Understanding GraphQL and the Batching Feature
To understand the attack, we must first understand the feature. GraphQL is a query language for APIs that provides a complete and understandable description of the data in your API. Unlike REST, where you might have dozens of endpoints (e.g., /users, /posts, /comments), GraphQL typically uses a single endpoint (usually /graphql) that accepts POST requests containing a query string.
Batching is a performance-optimization feature implemented by many GraphQL servers, such as Apollo Server and Express-GraphQL. It allows a client to send multiple queries or mutations to the server in a single network request.
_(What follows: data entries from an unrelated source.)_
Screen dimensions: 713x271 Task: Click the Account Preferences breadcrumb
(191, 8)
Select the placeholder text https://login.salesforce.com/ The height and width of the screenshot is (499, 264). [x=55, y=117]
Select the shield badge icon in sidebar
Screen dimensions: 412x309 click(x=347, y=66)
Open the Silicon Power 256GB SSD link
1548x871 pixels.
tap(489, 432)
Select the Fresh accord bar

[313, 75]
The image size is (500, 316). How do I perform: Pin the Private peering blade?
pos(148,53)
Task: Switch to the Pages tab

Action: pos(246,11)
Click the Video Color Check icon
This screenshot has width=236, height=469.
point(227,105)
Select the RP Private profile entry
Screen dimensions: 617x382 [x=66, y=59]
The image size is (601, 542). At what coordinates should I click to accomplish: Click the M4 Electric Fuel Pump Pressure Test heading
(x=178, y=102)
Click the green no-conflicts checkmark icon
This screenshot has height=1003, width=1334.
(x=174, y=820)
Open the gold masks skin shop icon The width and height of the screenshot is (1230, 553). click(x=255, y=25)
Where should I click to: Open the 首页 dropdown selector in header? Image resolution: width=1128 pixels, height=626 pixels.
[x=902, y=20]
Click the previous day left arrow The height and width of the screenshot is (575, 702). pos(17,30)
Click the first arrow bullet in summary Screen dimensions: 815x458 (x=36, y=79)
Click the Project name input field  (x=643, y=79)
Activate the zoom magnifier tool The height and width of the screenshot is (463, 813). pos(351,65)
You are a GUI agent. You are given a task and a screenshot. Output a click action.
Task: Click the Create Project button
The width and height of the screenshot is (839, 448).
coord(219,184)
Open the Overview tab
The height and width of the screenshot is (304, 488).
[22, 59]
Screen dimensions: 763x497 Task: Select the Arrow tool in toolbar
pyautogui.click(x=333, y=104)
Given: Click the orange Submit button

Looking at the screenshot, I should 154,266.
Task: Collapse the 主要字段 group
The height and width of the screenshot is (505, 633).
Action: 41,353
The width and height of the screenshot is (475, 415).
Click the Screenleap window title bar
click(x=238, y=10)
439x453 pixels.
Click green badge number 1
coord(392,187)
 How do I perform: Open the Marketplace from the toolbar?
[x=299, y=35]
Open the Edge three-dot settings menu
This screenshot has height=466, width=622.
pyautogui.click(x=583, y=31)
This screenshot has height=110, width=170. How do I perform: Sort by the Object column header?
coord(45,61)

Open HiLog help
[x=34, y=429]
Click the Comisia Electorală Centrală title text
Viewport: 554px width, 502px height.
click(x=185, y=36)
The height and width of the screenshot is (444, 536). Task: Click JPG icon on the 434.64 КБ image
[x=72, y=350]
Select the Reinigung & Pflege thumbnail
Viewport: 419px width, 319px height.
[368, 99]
This is particularly useful for mobile applications or high-latency environments where reducing the number of HTTP round-trips is critical for performance.
There are two primary ways batching is implemented:
- Array-based Batching: The client sends a JSON array of query objects instead of a single object.
- Query-level Batching (Aliases): The client uses GraphQL aliases to perform multiple operations within a single query string.
While these features are great for performance, they create a massive blind spot for traditional security tools like Web Application Firewalls (WAFs) and standard rate limiters, which typically count one HTTP request as one action.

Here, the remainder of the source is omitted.